Murrdox wrote:insaniak, can't you just concede that there was some careless writing when defining what a "Psychic Unit" is?
Yes, of course I can. That's been my point from the start.
The rules for singular Pskyers are written from the perspective of the model itself, in a vacuum, not joined to any units.
Correct. Hence the problem.
Honestly your incredibly narrow definition of what a "unit" is was likely not in the writers' heads at the time.
What 'narrow definition'?
A unit is a unit. There's no tricky wordplay going on here. 'Unit' as a descriptor has been in use for the entire lifespan of the
40K game. If whoever write the psychic rules was unaware of what the word means, there's something seriously
wrong in the design studio.
insaniak, your "interpretation" of the RAW here basically breaks the Psychic phase, ...
'My' interpretation doesn't break the psychic phase. The psychic phase rules are broken.
We are told that powers are cast by psyker units, but we are not given any way to determine what happens when a unit contains non-psyker models, or any way to separate non-brotherhood psykers within a unit.
It should be fairly obvious that Games Workshop did not intend for Librarians joined to Tactical squads to suddenly be incapable of casting a Psychic Power because they no longer could as a "Psychic Unit".
And that should have been obvious enough for someone in the design studio, when they were working on these rules, to stick their hand up and say 'Uh, hey, guys? What about when a psyker joins another unit...?'
The likely intention, as I have pointed out several times, is that when they wrote '...unit with the psyker, psychic pilot or Brotherhood of etc rule.' they actually
meant '...
model with the psyker or psychic pilot rule, or unit with the Brotherhood rule.'
But this is not apparent from the actual rules. We're left to figure out for ourselves if we're supposed to ignore the multiple references to units, or if
GW actually
did intend for psykers to be neutered when joined to units (which isn't entirely implausible, as I mentioned earlier). Or if they are supposed to be able to share their Perils with non-psykers they have joined, which is the other interpretation of this mess.
So if someone reads this thread, ignores the people pointing out that the rules as written are borked but that the way people are undoubtedly playing it already based on how last edition worked is probably what was intended, and proceeds to try to convince their playgroups that the psychic phase rules are broken, then that's a
good thing, because the psychic phase rules
are broken, and people should be aware of that.

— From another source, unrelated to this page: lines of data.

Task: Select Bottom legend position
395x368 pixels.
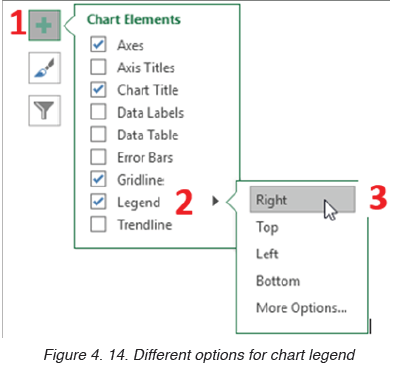Action: (x=278, y=281)
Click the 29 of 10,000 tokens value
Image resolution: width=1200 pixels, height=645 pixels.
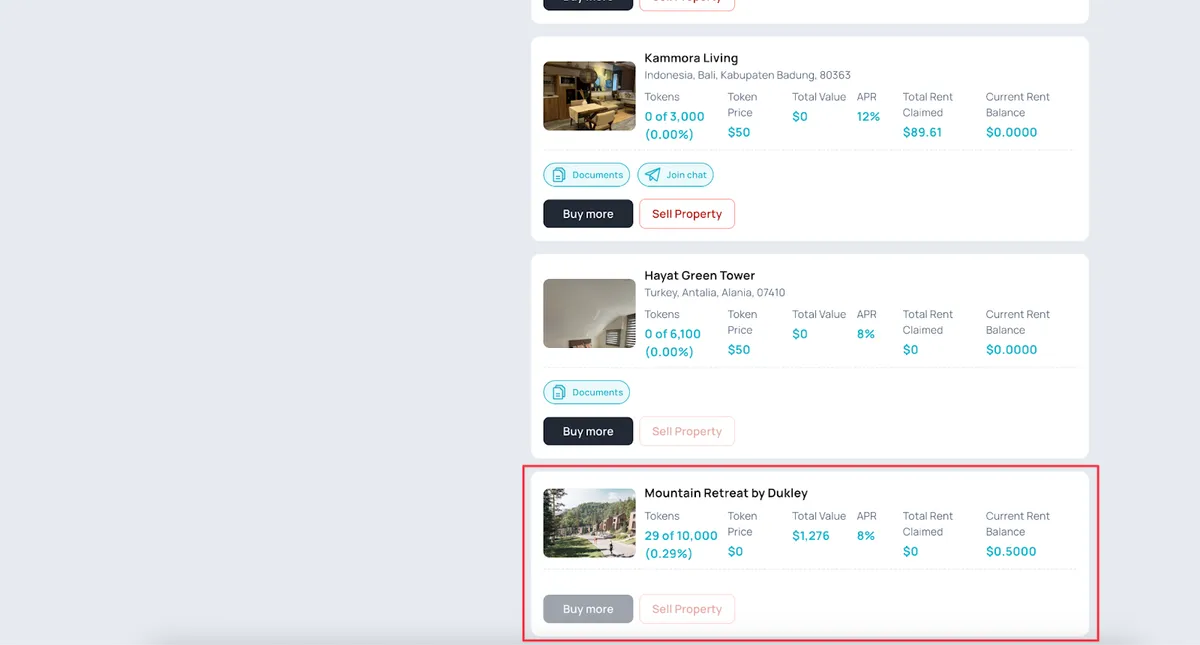pyautogui.click(x=681, y=536)
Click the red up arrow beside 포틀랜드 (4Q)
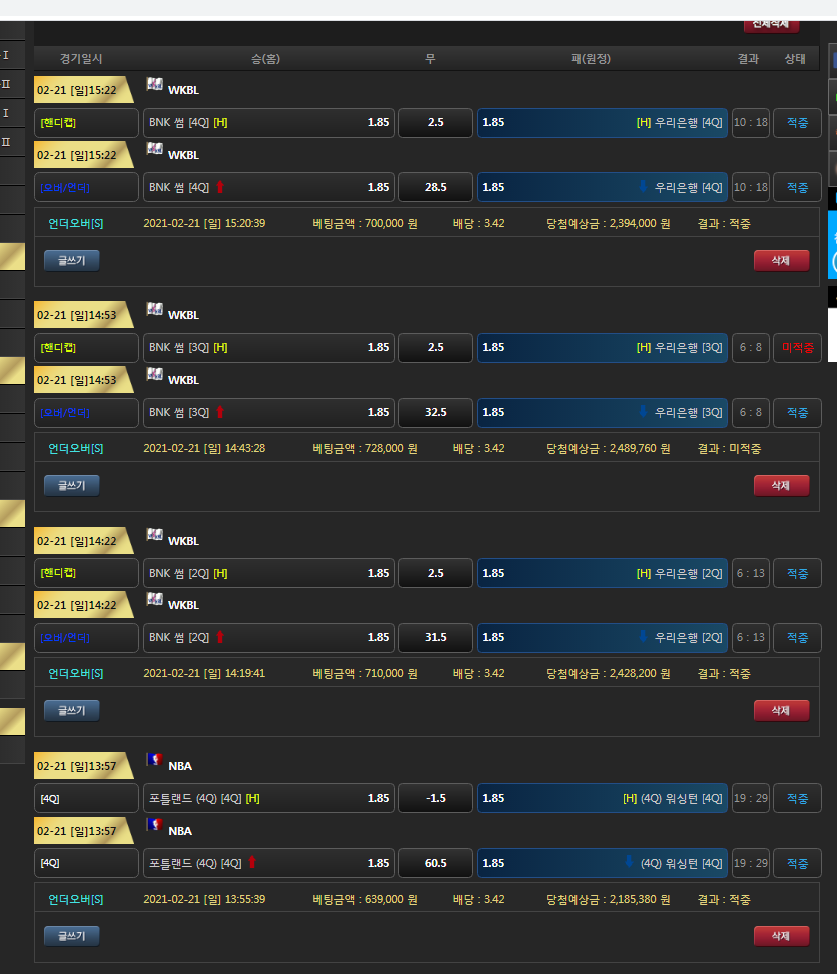The height and width of the screenshot is (974, 837). pos(252,863)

Because
GW should be accountable for the standard of their work.
The point of YMDC as I understand it is to HELP people UNDERSTAND the rules of the game, and to resolve rule disputes to PLAY the game.

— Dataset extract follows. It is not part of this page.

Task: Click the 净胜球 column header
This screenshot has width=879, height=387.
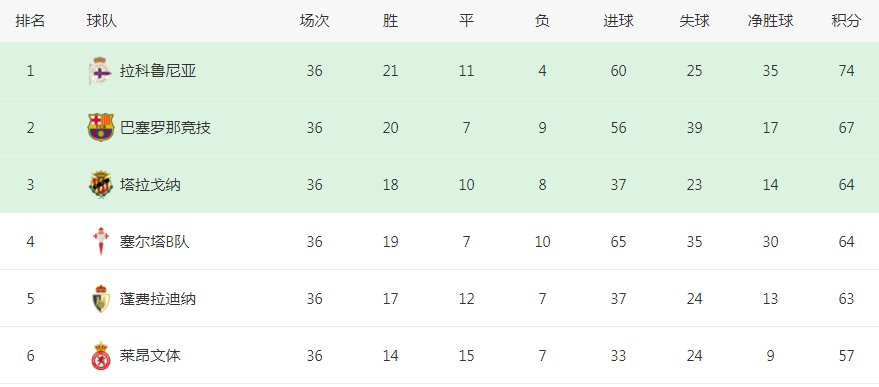Action: [x=770, y=21]
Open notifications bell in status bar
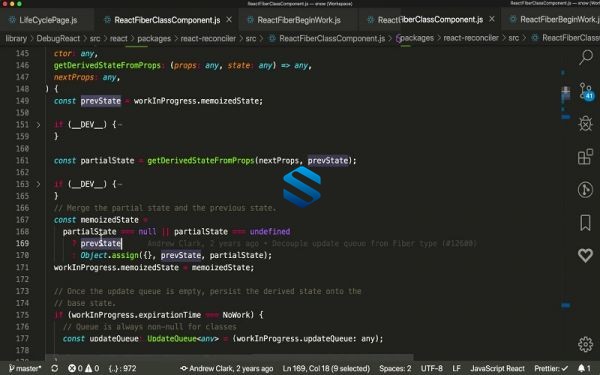Image resolution: width=600 pixels, height=375 pixels. pyautogui.click(x=584, y=368)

Yes and no. As outlined in the Tenets thread,
YMDC has room for both 'How You Would Play It' and 'What Do The Rules Say' style discussion. The question asked at the top of this thread was about what the rules actually say.
Automatically Appended Next Post: Hollismason wrote:It's not vague. They insist that a unit with a model that has the psychic ability is not a unit with a psychic special rule.
Who's 'they'?
Because I've insisted no such thing. My argument all along has been '
...if you go by the interpretation that all models in the unit need the psyker rule for the unit to be considered a psyker unit.' ... because that's one of the common interpretations.
I personally think one model in the unit is sufficient... but that breaks the psychic phase worse than the 'all models' interpretation does, because it leaves you with the entire unit being able to cast psychic powers even though most of them aren't psykers and having to figure out how to distribute Perils results.
So either one model with the psyker rule is enough to call the unit a psyker unit, in which case the psychic rules are just completely whacked, or all models in the unit need the psyker rule for it to be a psyker unit, in which case psyker characters joined to non-psyker units can't cast powers.
The third 'interpretation' (that we should consider the psyker to be a separate 'psyker unit' distinct from the unit he has joined) is
IMO probably what was intended, but has no basis in actual rules.
My statement is that any rational person or reasonable person who approaches the rules will not find the rules to be vague if they approach them with the knowledge that they are not meant to be interpreted to a malicious ends and the writer is not writing the rules maliciously.
And the counter argument is that this is nonsensical. A vague rule is a vague rule. It is no less vague just because you choose to ignore it and play the game in a way that makes sense to you.